▶
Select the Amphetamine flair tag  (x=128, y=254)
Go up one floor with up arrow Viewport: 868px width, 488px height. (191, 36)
◀
▶
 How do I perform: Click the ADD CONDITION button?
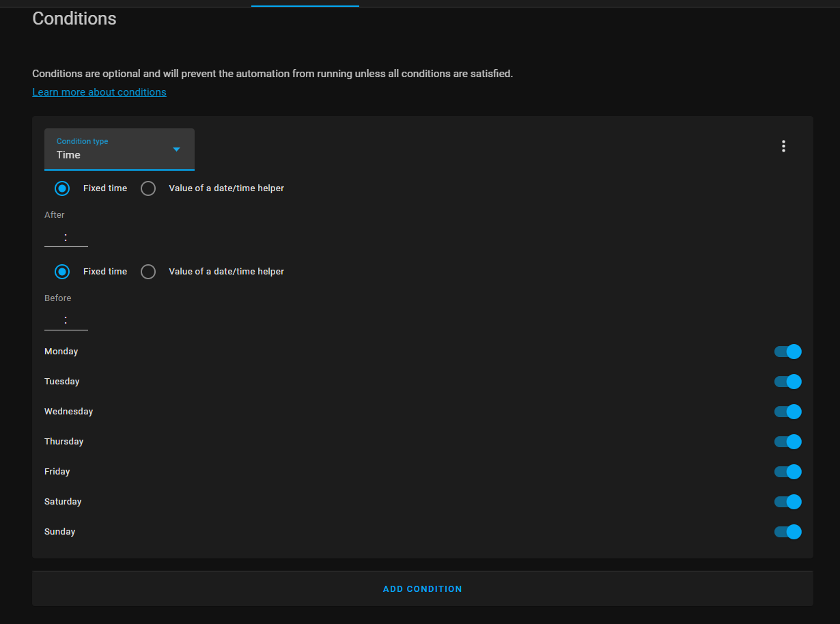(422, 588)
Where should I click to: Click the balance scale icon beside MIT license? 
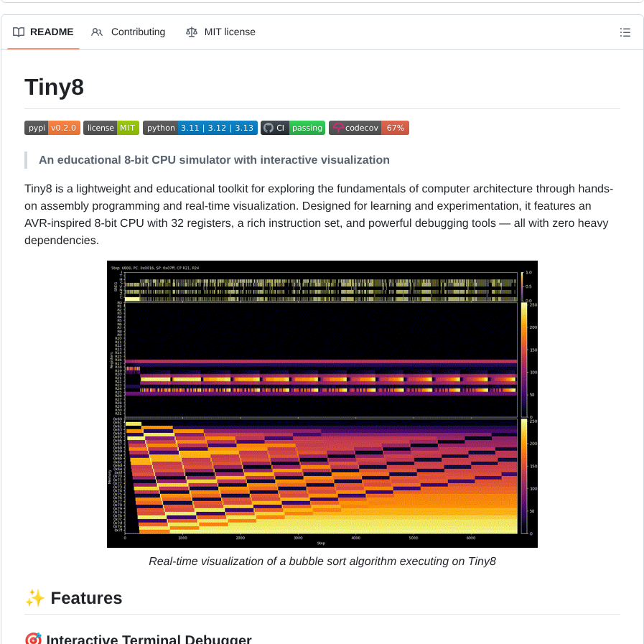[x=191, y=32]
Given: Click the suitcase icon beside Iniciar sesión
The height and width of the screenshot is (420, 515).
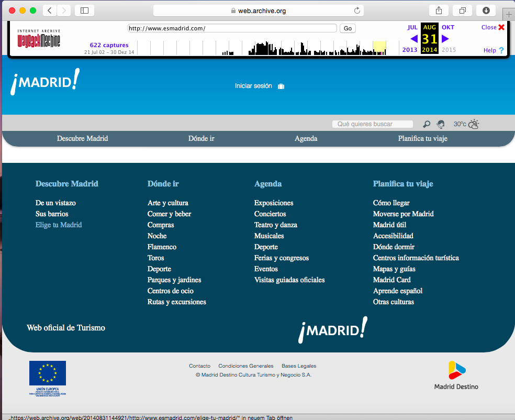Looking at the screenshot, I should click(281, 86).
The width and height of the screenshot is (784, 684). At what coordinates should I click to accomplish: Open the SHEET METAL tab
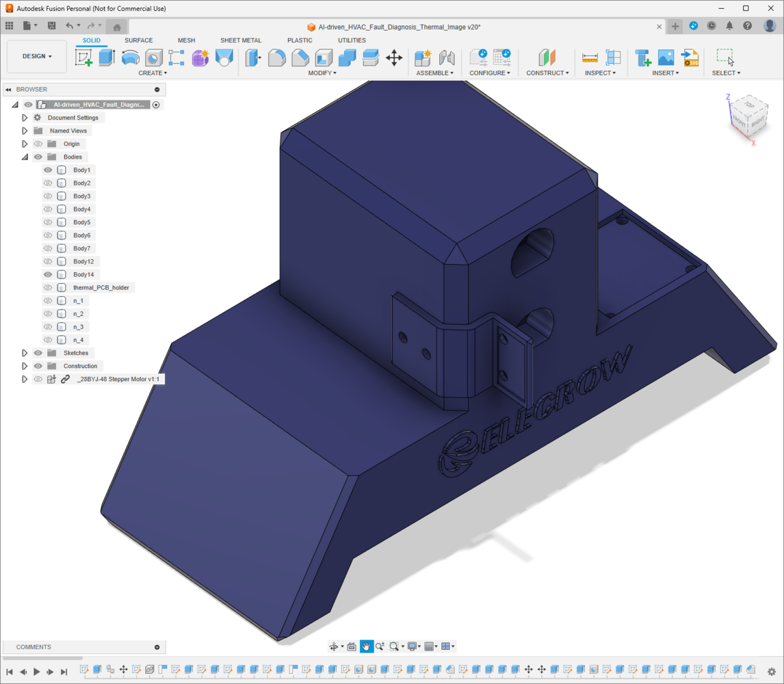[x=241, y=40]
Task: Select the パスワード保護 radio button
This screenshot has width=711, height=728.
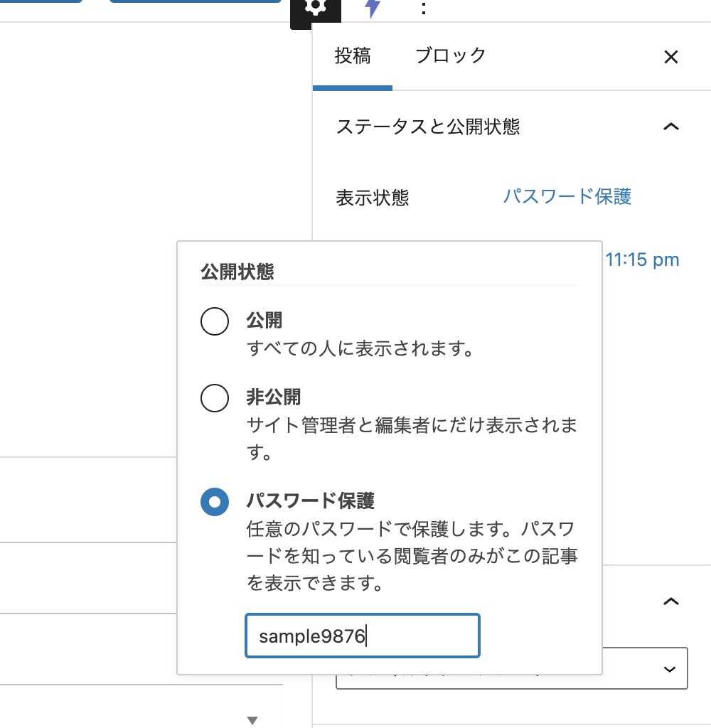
◀
TASK ITEM » Check each line of the data above for the word "Select" and copy the ones where it is found.

SOLUTION TO THIS TASK »
Select the Amphetamine flair tag  (x=128, y=254)
Task: Select the パスワード保護 radio button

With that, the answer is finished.